[[ Extract to read open ]]

Each “owner” gets a share of the computing power in the machine based on their investment and the opportunity to tap more when they need from the shares of other users idle at the time.

“We built a top 500 machine by working collaboratively with the faculty,” said John Campbell, associate vice president for information technology, who heads the Rosen Center. “This machine is all about pulling together a diverse set of people, utilizing a variety of funding and sharing resources.”

Resources like Steele are integral to the research of Purdue faculty members who helped pay for the cluster, like Gerhard Klimeck, an electrical and computer engineering professor who models the next two or three generations of nanoscale electronic devices, allowing their properties to be understood long before they’re ever fabricated.

Atoms, electrons—the things Klimeck looks at are very small. But there are millions, maybe billions, of them moving and interacting in myriad ways. That makes simulating them as complicated as simulating something very big, the cosmos for instance.

“We’re compute driven,” Klimeck said.

Moreover, building Steele was a community effort, too. More than 250 staff members and volunteers assembled the cluster in a single Monday morning in May. Some of them even came from Purdue’s diehard in-state athletic rival Indiana, attracted by the idea of a high-tech barn raising to assemble an 18 wheeler-sized supercomputer in a day, a process that normally takes weeks.

Campbell noted that Steele recently averaged 87 percent owner utilization and more than 98 percent utilization overall.

That’s one reason the Rosen Center already is planning Purdue’s next community cluster, to be built in the spring of 2009. Faculty and campus organizations interested in participating in the new cluster, to be called Coates, can find more information at: https://www.rcac.purdue.edu/compute/coates.

The Top 500 list generally captures the most powerful academic and commercial research supercomputers. Information about classified systems, used largely for defense purposes, isn’t released for the list.

Steele, made from 893 Dell 1950 systems, also prompted the appearance of a Purdue logo on a slide highlighting key Dell customers in the SC08 conference keynote talk Tuesday morning by Michael Dell, chairman of the board and chief executive officer of the world's second largest computer company.

[[ Extract to read closed ]]
[[ Source material open ]]

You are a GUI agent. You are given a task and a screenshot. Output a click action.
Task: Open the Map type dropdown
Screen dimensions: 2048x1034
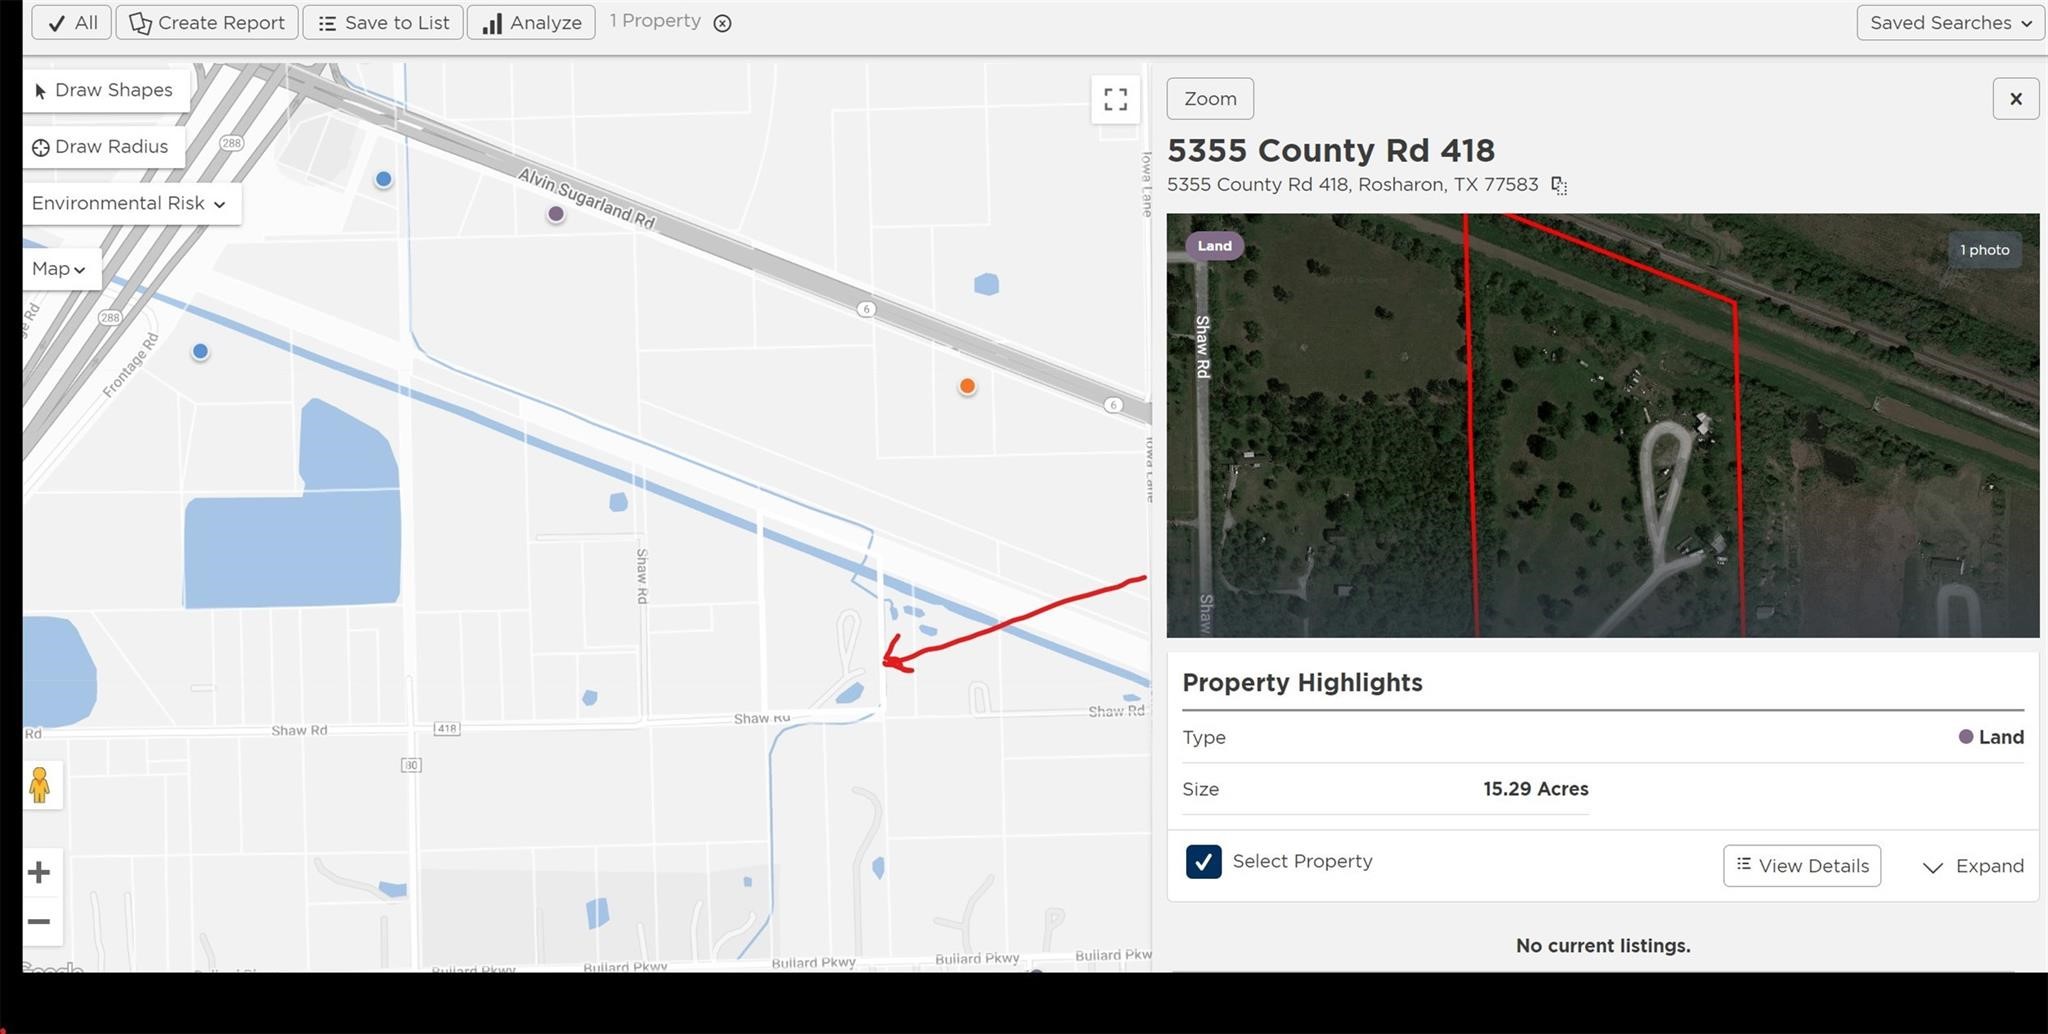click(59, 269)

[[ Source material closed ]]

▸ **Problem set**:
[1] According to the text about Purdue's Steele supercomputer, how many staff members and volunteers assembled the cluster?
[2] Pick up the text about Purdue's Steele supercomputer after its last sentence and keep it going.

▸ **Answers to this exercise**:
[1] More than 250.

[2]
As with Steele, the Rosen Center is naming its new cluster after an important figure in the history of computing at Purdue. Clarence L. “Ben” Coates headed the School of Electrical Engineering (now Electrical and Computer Engineering) and was a driving force behind creating a high performance computing network for Purdue’s engineering schools. John Steele was instrumental in founding and served as the director of the Purdue University Computing Center, the high performance computing unit at Purdue prior to the Rosen Center.

The testing of Steele for supercomputing’s Top 500 list required the running of the High-Performance LINPACK benchmarking suite, software designed to stress three big computationally oriented components of a cluster—its processing power, memory and the wiring that links its processors together for working in concert.

The Rosen Center’s Andy Howard, who volunteered for the benchmarking job, said it is possible simply to download the code and run it on most machines, “but it’s not going to be your best score.”

Like a lot of software, many scientific applications included, the benchmarking suite runs best with some relatively minor tuning for conditions on a specific machine, the number of processors for instance. Howard, a senior in electrical and computer engineering technology from West Lafayette who works as an assistant research programmer for the Rosen Center, tweaked the program in six test sessions spread over three weeks.

Steele is strong from the perspective of its processing power and memory, Howard said. Where it comes up a little short is in the connective wiring, which doesn’t include a lot of expensive low-latency hardware because that isn’t a feature much in demand by the researchers who use, and paid for, the system.